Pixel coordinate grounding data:
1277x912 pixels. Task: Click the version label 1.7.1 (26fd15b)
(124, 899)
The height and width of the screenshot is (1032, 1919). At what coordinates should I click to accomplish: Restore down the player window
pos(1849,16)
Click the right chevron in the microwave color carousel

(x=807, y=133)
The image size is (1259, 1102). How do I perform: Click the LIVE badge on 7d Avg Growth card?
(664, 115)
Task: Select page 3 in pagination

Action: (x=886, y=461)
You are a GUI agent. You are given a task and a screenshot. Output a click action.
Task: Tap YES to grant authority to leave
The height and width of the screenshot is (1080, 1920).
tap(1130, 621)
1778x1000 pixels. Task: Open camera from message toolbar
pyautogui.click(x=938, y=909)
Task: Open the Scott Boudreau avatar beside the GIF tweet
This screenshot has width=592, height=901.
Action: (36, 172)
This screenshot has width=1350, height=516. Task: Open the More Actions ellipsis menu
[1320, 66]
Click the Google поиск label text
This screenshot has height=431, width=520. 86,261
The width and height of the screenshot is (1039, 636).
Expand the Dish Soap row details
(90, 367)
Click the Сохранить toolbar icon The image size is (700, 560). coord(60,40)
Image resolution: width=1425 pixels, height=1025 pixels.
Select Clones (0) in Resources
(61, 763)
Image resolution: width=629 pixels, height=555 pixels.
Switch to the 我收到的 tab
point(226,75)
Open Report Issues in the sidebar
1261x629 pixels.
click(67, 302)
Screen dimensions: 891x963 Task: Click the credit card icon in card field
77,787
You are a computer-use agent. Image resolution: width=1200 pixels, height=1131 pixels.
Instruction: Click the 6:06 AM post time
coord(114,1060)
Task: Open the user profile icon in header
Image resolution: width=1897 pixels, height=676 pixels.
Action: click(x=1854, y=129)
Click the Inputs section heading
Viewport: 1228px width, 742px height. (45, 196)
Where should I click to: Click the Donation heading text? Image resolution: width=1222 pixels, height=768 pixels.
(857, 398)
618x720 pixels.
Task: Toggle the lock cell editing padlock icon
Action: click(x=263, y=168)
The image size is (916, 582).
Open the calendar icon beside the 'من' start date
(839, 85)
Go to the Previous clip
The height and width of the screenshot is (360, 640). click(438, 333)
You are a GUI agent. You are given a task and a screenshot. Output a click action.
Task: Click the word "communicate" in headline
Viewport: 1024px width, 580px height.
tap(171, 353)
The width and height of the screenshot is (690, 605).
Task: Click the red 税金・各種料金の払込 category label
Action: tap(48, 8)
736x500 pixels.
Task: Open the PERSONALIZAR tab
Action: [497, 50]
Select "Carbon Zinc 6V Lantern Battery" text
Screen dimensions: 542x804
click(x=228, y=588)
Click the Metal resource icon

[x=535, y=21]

**WHAT YOU SHOULD DO**
Exactly the lines above from the one with "The width and height of the screenshot is (1039, 636)." to the one with "Image resolution: width=629", both included, are to be quoted; leave the rest out.

**FINAL ANSWER**
The width and height of the screenshot is (1039, 636).
Expand the Dish Soap row details
(90, 367)
Click the Сохранить toolbar icon The image size is (700, 560). coord(60,40)
Image resolution: width=1425 pixels, height=1025 pixels.
Select Clones (0) in Resources
(61, 763)
Image resolution: width=629 pixels, height=555 pixels.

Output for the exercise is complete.